Among the other useful features my wife and I have found at Epicurious is a food dictionary, so if, for example, you run across a recipe calling for harusame, you will know that you need to go buy some Japanese noodles made from soybean, rice or potato flour.

If the recipes at Epicurious sound a bit…adventurous…you might prefer to look at some older-fashioned recipes from, say, fifty years ago.

Or a thousand.

Or two thousand, for that matter.

Oldfashionedcooking.com offers “old-fashioned recipes from vintage cookbooks.” Their recent additions, when I visited, included corn bread, egg salad, and various cakes and cookies.

A search “Irish” here got me Irish Apple Pie, Grated Irish Potato, Chocolate Blancmange (which involves something called Irish moss, which, a quick visit back to Epicurious’s food dictionary informed me, is carrageen, “a stubby, purplish seaweed found along the west coast of Ireland, as well as America’s Atlantic coast,” that, dried, is used as a thickening agent), and, of course, Irish Stew.

If the recipes from vintage cookbooks aren’t old enough for you, you might want to visit Medieval Cookery, which is just what it sounds like: a site devoted to medieval cooking, complete with recipes, links to online medieval cookbooks, a dictionary of Middle-English cooking terms, and even a selection of food related paintings.
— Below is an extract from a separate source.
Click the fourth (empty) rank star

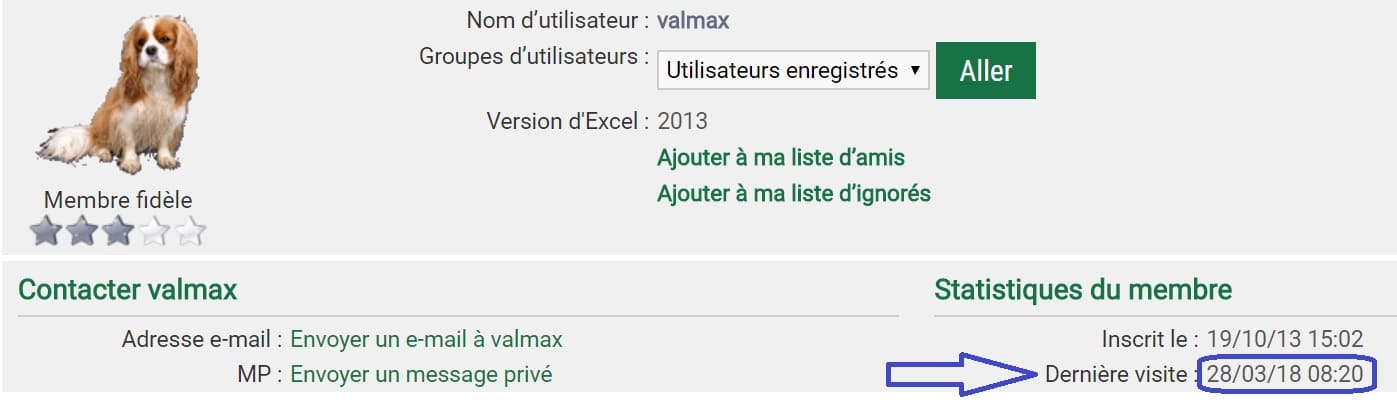(x=154, y=232)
Here you can find recipes for everything from “Gyngerbrede” to Candied Horseradish, Parsnip Pie, Rique-Manger (eggs and apples), Cinnamon Soup and Pochee (poached eggs with custard sauce).

Or you can go even further back and try some of the handful of authentic ancient Roman recipes posted at NOVA Online, the website for the popular PBS science program. Seasoned Mussels, Boiled Eggs in Pine Nut Sauce, Lucanian Sausages, Mulsum (honeyed wine), Garum Fish Sauce, Pear Patina and Libum (sweet cheesecake) are all on the menu.
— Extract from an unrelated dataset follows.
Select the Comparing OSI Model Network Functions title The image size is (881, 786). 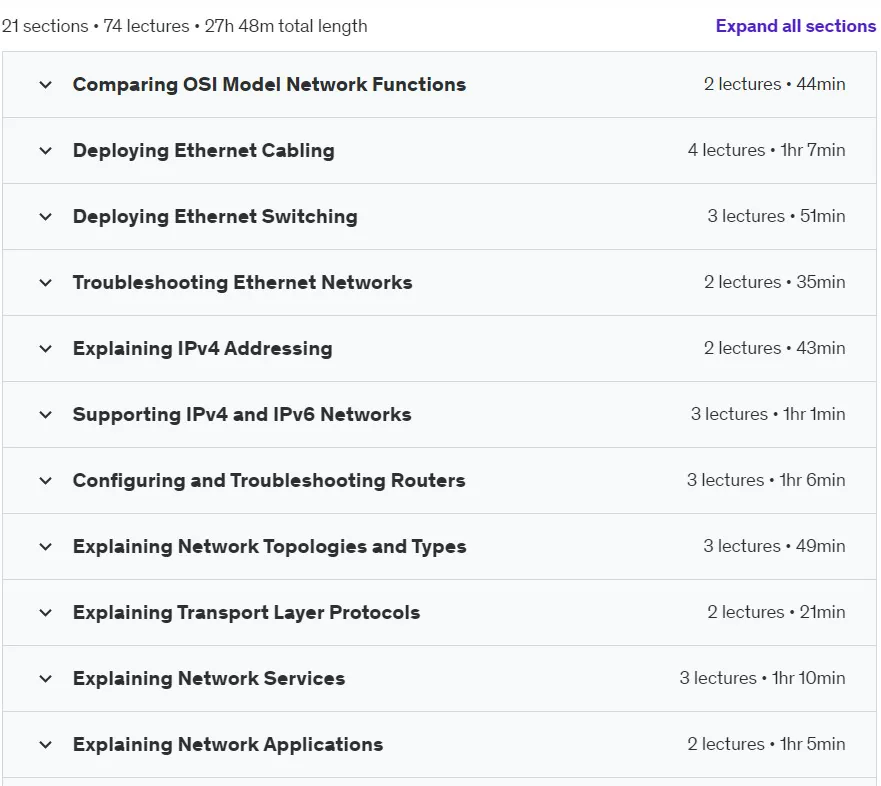coord(269,84)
As you can probably tell, if you go old-fashioned enough, your recipes start getting adventurous again. But what about those occasions when adventurous is exactly what you’re looking for?

Then you might try Nick Paine’s Exotic Kitchen. Nick Paine calls himself “The World’s Only Culinary Archaeologist,”and in his pictures he looks like a cross between an aging rock star and a Hell’s Angel. He likes to travel the world and try some of humanity’s more exotic fare right where it originates. So, on his list of “Top Ten Expedition Meals” you can find Armadillo Ranchera, Cretan Snails, Iguana and Sarapatera (freshwater turtle stew cooked in the turtle’s own cleaned shell). You might have trouble getting the ingredients—Superstore doesn’t carry Armadillo, as far as I know—but it’s interesting to read the recipes.
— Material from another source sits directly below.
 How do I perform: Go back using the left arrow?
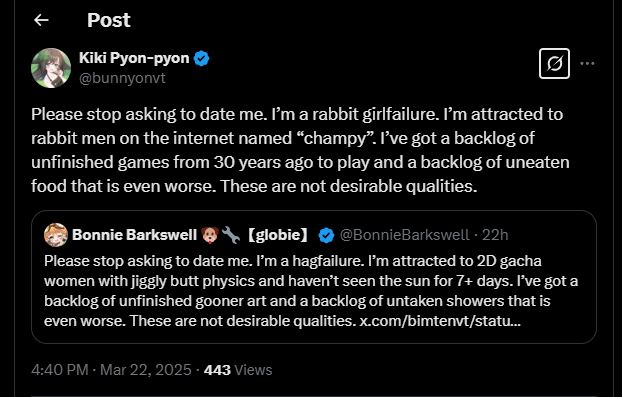41,20
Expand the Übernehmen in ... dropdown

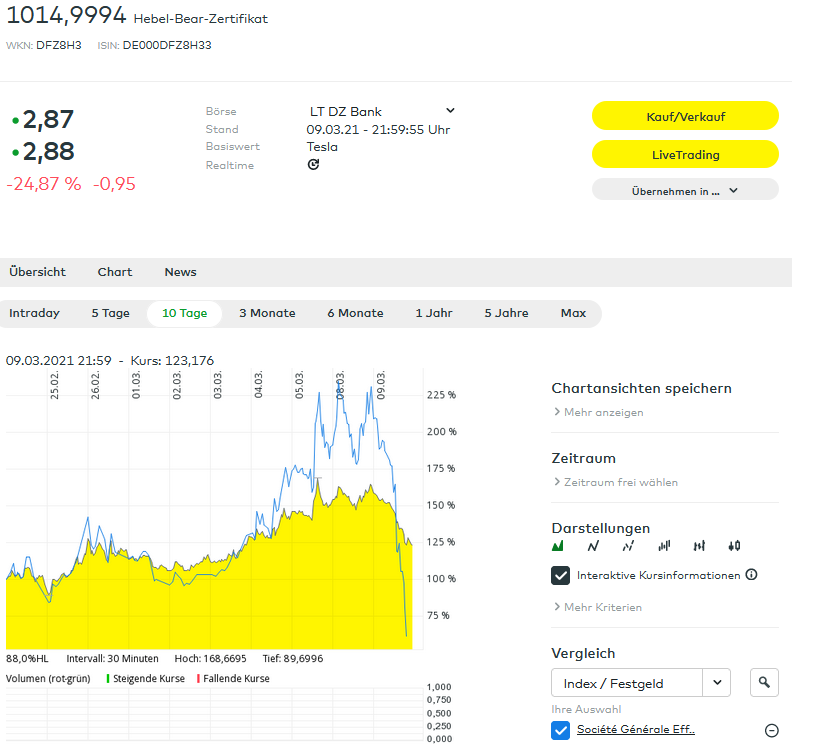685,190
Of course, lots of people have their own favorite recipes (though perhaps not for Iguana) they’d love to share with others—and there are plenty of places to do that online, too.

One I came across is called the GardenWeb Recipe Exchange, part of GardenWeb, “The Internet’s Garden & Home Community,” and it’s essentially a message board where people both post recipes and post requests for recipes. When I visited this week, the most recent message was a recipe for Pancake Sandwiches. A couple of messages down, someone was looking for cooked salsa recipes; someone else was looking for an authentic chow mein recipe. And they found them, too!

Now, I enjoy cooking, and I’m not ashamed to say so. But if you have a masculine self-image you’d like to bolster while you’re wearing a frilly apron in the kitchen, you can always remind yourself that cooking is a very scientific endeavour. And if anyone questions that, point them to The Science of Cooking, a site created by San Francisco’s Exploratorium, the original science museum. There are sections on eggs, pickles, candy, bread, spices, seasoning and meat, webcasts on topics like the science of bread, answers to weekly questions (This week’s: “What can I do about bitter eggplant?”) and, yes, recipes.

So: if you don’t like the answer to the question, “What’s for dinner?”, surf the Web, and change it.

Just don’t blame me if your kids don’t eat your Armadillo Ranchera.